*Written exercise 1*
Please add 98 to every answer coordinate in the entries between the lines holding "Select the blue" and "Action: click(x=649, y=116)", inclusive, and write those lines out again in full, with the wording of each entry kept and only the answer coordinates changed.

CfP: Imperial Mirrors: Toponymy of Urban Space in the Romanov Empire, 1855–1917
Location of workshop: Nordost-Institut, Lüneburg, 16–18 April 2024
Convenors: Catherine Gibson (University of Tartu), Anke Hilbrenner (University of Düsseldorf), Anton Kotenko (University of Düsseldorf), Joachim Tauber (Nordost-Institut)
Language: English
Keynote speaker: Maoz Azaryahu (Professor of Cultural Geography, University of Haifa, Israel), author of Von Wilhelmplatz zu Thälmannplatz: politische Symbole im öffentlichen Leben der DDR (Gerlingen: Bleicher, 1991), Tel Aviv: Mythography of a City (Syracuse: Syracuse University Press, 2007), and An Everlasting Name: Cultural Remembrance and Traditions of Onymic Commemoration (München: De Gruyter, 2021); co-editor of Narrating Space, Spatializing Narrative: Where Narrative Theory and Geography Meet (Columbus: Ohio State University Press, 2016) and The Political Life of Urban Streetscapes: Naming, Politics, and Place (Abingdon: Routledge, 2018).
Abstract: The naming and renaming of urbanscapes has never been a disinterested and easy matter; this process has always been part of structures and discourses of power and identity politics (Azaryahu 2009). As historians of the Habsburg Empire have recently shown, the reconfiguration of city space has also been linked to issues of regime change, nationalisation, memory, and commemorative practices (Palonen 2015; Rusu 2019; Berecz 2020, 2022; Reill 2020, 199). In the context of the Romanov Empire, however, the history of toponyms has not yet been viewed as part of its political history and historians of the empire have not paid much attention to it. Thus, with the exception of renaming streets in the Northwestern region of the empire after the Polish uprising of 1863–1864 (Staliūnas 2007), the history of urban toponymy of the empire was previously tackled only by regional historians, who did not pay much attention to the political context of this process, the rationale behind these decisions, their practical implementation, or how the population at large reacted to name changes (see for instance, Vladimirovich 2009; Päll 2009; Gorbachevich and Khablo 2006). During this workshop we would like to focus on the history of names of cities and towns as well as street names in the Romanov Empire in the second half of the nineteenth century. The participants will examine the palimpsest of toponymical practices involving not only different political, economic, and cultural spaces but also different languages. On the one hand, we would like to explore the process of the gradual politicisation of toponymic practices in late imperial Russia, its achievements, and failures. On the other hand, the history of toponymy of Romanov imperial cities merits attention as a way to study the extent of the empire’s penetration of everyday life of its inhabitants. The workshop aims to explore these issues from a broad geographical perspective, and especially welcomes contributions dealing with the Baltic provinces, western borderlands, Caucasus, Siberia, and Central Asia from the middle of the nineteenth century to the breakup of the empire.

*Records supplied*
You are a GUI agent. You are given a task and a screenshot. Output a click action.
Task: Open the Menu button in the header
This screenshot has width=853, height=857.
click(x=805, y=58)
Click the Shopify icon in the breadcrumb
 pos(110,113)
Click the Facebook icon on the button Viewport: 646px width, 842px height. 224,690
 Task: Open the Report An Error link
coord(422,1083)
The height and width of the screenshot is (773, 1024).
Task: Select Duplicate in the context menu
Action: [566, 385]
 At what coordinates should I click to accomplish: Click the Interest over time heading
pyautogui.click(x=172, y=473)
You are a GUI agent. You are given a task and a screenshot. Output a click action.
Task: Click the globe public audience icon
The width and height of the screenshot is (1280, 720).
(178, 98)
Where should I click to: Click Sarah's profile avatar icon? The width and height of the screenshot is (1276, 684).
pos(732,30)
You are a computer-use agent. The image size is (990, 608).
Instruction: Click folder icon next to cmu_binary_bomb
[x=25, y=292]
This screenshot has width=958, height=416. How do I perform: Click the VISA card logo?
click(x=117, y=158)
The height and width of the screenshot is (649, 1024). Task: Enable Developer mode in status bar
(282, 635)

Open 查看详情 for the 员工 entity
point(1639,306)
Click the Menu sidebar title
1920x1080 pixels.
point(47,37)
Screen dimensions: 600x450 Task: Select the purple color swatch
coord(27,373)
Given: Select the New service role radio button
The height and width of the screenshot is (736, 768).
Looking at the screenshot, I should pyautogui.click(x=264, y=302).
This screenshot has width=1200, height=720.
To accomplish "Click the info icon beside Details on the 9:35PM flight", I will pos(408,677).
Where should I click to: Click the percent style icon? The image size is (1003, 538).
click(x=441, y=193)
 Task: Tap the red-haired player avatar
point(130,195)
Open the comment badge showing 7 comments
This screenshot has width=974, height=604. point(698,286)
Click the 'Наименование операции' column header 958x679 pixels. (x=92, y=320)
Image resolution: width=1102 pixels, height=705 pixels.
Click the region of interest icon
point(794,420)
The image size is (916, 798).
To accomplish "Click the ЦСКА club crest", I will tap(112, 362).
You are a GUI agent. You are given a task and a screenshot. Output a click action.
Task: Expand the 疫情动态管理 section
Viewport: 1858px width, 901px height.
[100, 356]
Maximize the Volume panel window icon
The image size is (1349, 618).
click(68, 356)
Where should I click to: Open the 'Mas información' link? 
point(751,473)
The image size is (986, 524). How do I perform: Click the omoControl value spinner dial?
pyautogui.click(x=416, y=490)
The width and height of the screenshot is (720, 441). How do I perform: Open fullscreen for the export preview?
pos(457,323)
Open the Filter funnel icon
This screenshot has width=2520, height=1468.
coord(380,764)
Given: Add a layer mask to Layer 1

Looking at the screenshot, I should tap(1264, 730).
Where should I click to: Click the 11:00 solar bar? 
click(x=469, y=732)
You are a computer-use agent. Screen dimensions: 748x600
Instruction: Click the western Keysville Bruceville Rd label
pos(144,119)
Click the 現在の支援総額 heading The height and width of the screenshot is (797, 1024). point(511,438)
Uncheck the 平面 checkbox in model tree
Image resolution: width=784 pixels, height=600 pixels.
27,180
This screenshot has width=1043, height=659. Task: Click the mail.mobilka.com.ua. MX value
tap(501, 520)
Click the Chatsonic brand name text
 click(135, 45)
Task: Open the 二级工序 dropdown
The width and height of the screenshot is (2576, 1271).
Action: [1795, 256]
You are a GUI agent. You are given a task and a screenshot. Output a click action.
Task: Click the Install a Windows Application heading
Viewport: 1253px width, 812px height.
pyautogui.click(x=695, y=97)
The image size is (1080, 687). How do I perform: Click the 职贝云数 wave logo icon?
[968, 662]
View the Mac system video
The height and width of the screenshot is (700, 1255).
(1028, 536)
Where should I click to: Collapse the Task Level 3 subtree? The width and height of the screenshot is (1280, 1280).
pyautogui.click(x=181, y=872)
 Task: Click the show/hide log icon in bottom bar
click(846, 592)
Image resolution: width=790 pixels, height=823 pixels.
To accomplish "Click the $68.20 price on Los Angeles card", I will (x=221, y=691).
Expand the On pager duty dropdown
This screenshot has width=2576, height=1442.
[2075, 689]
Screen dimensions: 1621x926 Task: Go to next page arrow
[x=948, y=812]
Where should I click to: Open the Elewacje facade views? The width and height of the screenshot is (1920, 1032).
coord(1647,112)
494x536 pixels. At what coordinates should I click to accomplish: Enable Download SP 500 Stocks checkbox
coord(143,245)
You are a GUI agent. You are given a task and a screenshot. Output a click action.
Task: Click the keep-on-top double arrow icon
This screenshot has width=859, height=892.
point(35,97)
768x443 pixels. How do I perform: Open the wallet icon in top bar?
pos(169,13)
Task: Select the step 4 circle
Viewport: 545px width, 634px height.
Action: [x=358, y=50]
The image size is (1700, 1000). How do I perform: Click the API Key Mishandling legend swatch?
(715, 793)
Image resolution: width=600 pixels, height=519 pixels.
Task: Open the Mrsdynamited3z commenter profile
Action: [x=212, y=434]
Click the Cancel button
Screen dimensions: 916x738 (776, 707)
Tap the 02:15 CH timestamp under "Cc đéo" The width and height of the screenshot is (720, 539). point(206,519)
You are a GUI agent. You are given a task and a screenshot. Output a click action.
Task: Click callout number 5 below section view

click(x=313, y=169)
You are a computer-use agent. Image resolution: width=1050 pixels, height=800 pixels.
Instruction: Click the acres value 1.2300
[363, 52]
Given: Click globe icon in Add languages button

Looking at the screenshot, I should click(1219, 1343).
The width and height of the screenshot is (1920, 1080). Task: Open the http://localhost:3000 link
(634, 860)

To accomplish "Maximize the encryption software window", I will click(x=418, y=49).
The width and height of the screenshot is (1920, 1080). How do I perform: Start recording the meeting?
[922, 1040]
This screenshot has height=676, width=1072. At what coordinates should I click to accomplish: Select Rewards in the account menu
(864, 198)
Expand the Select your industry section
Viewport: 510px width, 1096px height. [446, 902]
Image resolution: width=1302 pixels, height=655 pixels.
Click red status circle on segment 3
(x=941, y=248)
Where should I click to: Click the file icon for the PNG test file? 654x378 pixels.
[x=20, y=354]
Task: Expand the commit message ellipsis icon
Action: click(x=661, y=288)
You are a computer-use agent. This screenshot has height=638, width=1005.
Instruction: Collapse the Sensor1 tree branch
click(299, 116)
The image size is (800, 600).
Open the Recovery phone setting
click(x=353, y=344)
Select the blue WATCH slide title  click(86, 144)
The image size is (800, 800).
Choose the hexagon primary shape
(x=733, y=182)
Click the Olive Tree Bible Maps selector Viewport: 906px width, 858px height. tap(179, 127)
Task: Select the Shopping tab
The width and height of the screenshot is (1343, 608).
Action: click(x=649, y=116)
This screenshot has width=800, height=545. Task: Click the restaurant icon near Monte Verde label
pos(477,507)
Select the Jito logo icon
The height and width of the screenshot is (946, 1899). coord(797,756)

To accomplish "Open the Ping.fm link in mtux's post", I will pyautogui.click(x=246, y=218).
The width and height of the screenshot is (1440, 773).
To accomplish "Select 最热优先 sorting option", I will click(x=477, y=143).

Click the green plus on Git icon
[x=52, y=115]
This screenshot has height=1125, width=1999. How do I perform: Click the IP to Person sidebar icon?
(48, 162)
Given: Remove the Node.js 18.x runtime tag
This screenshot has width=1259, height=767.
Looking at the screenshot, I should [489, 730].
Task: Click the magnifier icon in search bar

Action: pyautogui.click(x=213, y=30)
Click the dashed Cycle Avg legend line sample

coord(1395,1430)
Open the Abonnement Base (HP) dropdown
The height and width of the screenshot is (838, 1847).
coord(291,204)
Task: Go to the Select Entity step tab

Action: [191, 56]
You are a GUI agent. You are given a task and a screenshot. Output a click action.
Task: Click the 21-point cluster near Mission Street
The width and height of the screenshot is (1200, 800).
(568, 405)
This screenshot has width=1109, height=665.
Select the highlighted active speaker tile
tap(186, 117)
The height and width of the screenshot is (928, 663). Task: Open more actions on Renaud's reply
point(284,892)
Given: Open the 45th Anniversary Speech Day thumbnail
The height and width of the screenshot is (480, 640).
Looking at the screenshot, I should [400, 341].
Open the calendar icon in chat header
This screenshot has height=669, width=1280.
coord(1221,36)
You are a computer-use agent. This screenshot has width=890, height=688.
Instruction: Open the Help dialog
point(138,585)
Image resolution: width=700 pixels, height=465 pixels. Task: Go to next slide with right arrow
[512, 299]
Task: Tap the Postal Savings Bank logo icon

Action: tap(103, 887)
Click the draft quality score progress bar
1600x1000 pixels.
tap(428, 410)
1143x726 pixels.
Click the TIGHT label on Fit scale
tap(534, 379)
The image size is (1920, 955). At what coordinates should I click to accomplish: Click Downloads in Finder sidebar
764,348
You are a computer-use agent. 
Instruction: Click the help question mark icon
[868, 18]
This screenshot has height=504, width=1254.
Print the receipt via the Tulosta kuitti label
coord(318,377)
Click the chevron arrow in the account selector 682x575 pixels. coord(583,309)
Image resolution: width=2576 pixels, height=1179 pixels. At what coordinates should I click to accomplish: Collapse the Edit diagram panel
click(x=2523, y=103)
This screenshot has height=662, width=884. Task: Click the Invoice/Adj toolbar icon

*Written exercise 2*
Repeat the call for papers word for word, between "Language: English" and "(Abingdon: Routledge, 2018).", inclusive.

*Expected output 1*
Select the blue WATCH slide title  click(184, 242)
The image size is (800, 800).
Choose the hexagon primary shape
(x=831, y=280)
Click the Olive Tree Bible Maps selector Viewport: 906px width, 858px height. tap(277, 225)
Task: Select the Shopping tab
The width and height of the screenshot is (1343, 608).
Action: click(x=747, y=214)

*Expected output 2*
Language: English
Keynote speaker: Maoz Azaryahu (Professor of Cultural Geography, University of Haifa, Israel), author of Von Wilhelmplatz zu Thälmannplatz: politische Symbole im öffentlichen Leben der DDR (Gerlingen: Bleicher, 1991), Tel Aviv: Mythography of a City (Syracuse: Syracuse University Press, 2007), and An Everlasting Name: Cultural Remembrance and Traditions of Onymic Commemoration (München: De Gruyter, 2021); co-editor of Narrating Space, Spatializing Narrative: Where Narrative Theory and Geography Meet (Columbus: Ohio State University Press, 2016) and The Political Life of Urban Streetscapes: Naming, Politics, and Place (Abingdon: Routledge, 2018).